--- START PROVIDED DATA ---

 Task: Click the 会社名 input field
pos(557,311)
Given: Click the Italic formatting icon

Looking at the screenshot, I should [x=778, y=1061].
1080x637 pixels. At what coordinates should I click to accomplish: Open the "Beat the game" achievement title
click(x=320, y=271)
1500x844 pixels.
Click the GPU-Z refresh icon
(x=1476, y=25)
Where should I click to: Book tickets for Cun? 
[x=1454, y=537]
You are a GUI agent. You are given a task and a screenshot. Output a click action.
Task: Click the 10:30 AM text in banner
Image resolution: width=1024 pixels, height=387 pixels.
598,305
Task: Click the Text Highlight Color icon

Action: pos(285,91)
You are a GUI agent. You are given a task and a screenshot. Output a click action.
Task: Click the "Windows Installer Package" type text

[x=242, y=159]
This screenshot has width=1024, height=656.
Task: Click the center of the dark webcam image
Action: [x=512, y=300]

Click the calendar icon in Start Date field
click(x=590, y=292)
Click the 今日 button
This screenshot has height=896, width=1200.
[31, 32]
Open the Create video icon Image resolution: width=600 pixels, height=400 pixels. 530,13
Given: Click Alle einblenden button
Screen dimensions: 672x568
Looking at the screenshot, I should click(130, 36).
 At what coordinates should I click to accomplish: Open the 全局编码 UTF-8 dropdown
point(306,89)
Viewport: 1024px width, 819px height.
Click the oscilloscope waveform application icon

--- END PROVIDED DATA ---

STATED GOAL
Render every line of the rows above as a numbered list, leaving out the blank lines.

SOLUTION TO THE EXERCISE
1.  Task: Click the 会社名 input field
2. pos(557,311)
3. Given: Click the Italic formatting icon
4. Looking at the screenshot, I should [x=778, y=1061].
5. 1080x637 pixels. At what coordinates should I click to accomplish: Open the "Beat the game" achievement title
6. click(x=320, y=271)
7. 1500x844 pixels.
8. Click the GPU-Z refresh icon
9. (x=1476, y=25)
10. Where should I click to: Book tickets for Cun? 
11. [x=1454, y=537]
12. You are a GUI agent. You are given a task and a screenshot. Output a click action.
13. Task: Click the 10:30 AM text in banner
14. Image resolution: width=1024 pixels, height=387 pixels.
15. 598,305
16. Task: Click the Text Highlight Color icon
17. Action: pos(285,91)
18. You are a GUI agent. You are given a task and a screenshot. Output a click action.
19. Task: Click the "Windows Installer Package" type text
20. [x=242, y=159]
21. This screenshot has width=1024, height=656.
22. Task: Click the center of the dark webcam image
23. Action: [x=512, y=300]
24. Click the calendar icon in Start Date field
25. click(x=590, y=292)
26. Click the 今日 button
27. This screenshot has height=896, width=1200.
28. [31, 32]
29. Open the Create video icon Image resolution: width=600 pixels, height=400 pixels. 530,13
30. Given: Click Alle einblenden button
31. Screen dimensions: 672x568
32. Looking at the screenshot, I should click(130, 36).
33.  At what coordinates should I click to accomplish: Open the 全局编码 UTF-8 dropdown
34. point(306,89)
35. Viewport: 1024px width, 819px height.
36. Click the oscilloscope waveform application icon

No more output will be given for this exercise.